Pathophysiology of Muscle Dysfunction in Friedreich's Ataxia

FRDA is a deadly neurodegenerative disorder that is associated with significant muscle wasting and weakness. However, the reasons for this have not been extensively examined. Given that skeletal muscle plays a critical role in movement and daily activity, there is a pressing need to enhance our understanding of how altered skeletal muscle function contributes to the development and progression of FRDA. A major barrier to achieving this goal has been the lack of an animal model that accurately reflects the clinical features of FRDA in skeletal muscle. To overcome this barrier, Dr. Liang will generate two new pre-clinical mouse models, constitutive and inducible muscle-specific Fxn knockout mice. These mouse models will enable detailed analyses of the role of Fxn in muscle development and function, as well as the acute effect of FXN deficiency on muscle function in adulthood. These mouse models will also be used to identify and test the efficacy of new interventions designed to counteract the deficits that result from Fxn deficiency during development and adulthood.
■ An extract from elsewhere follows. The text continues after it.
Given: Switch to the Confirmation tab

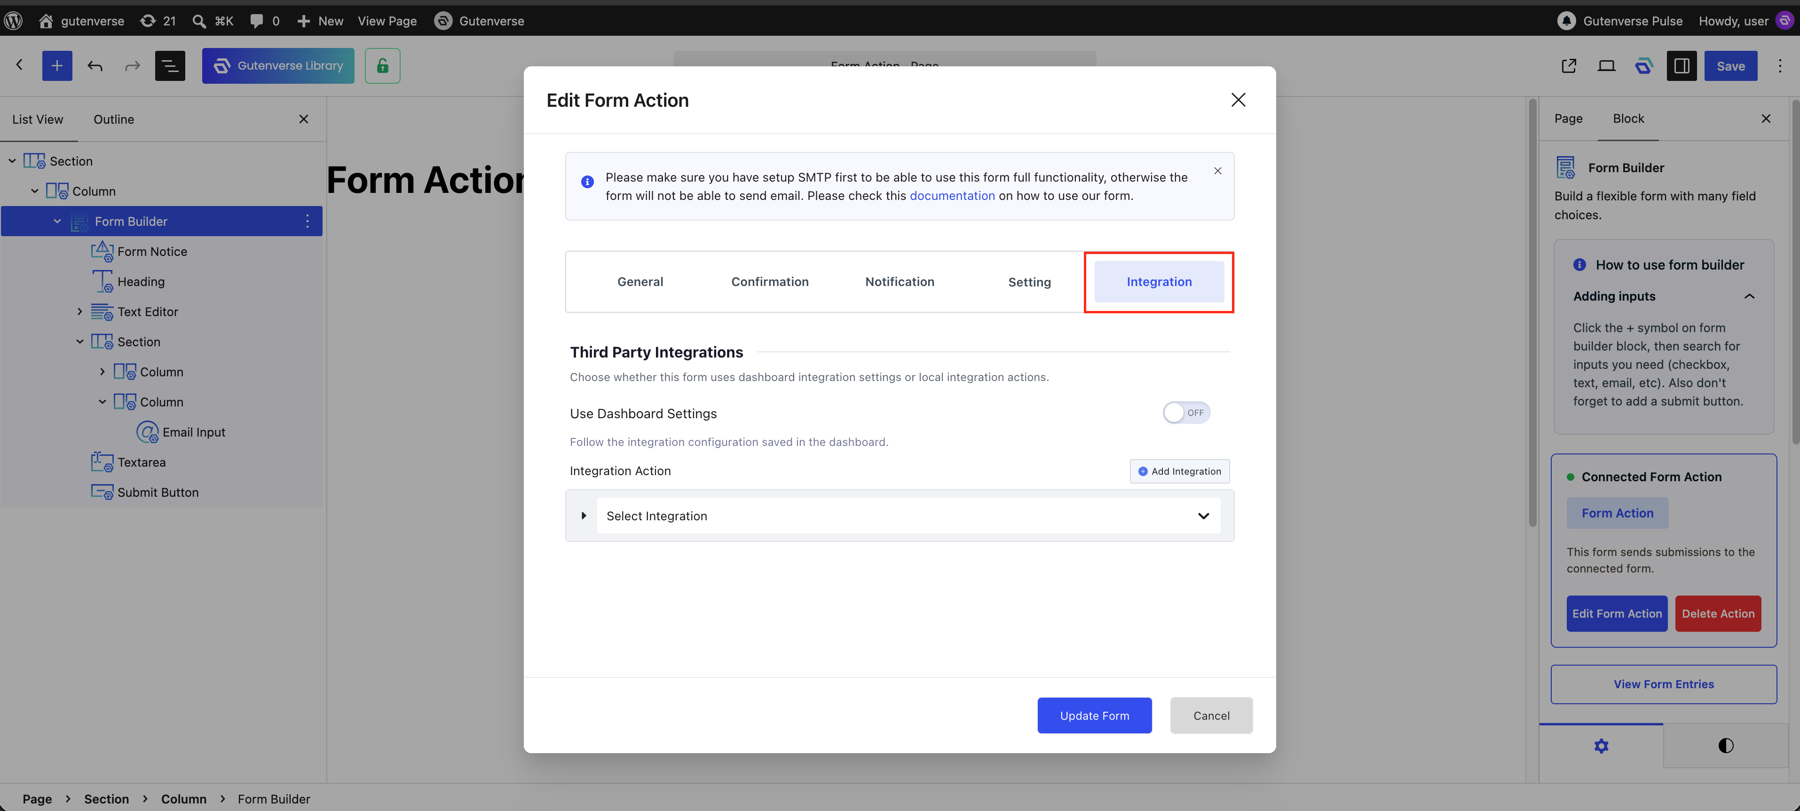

This investigator and her mentors hypothesize that reduced Fxn expression in skeletal muscle results in muscle dysfunction and that restoration of Fxn expression ameliorates muscle dysfunction and prolongs survival. They further hypothesize that Fxn deficiency in skeletal muscle arises from mitochondrial damage due to mitochondrial Ca2+ overload and that muscle function is improved by blocking the activity of mitochondrial permeability transition pore (mPTP) through ablation of cyclophilin D. These hypotheses will be comprehensively evaluated using a multidisciplinary approach that includes muscle physiology, molecular biology, biochemistry, and Ca2+ imaging. The outcome of this study will provide new insights into the pathogenic mechanisms and treatment of the debilitating muscle dysfunction experienced by FRDA patients.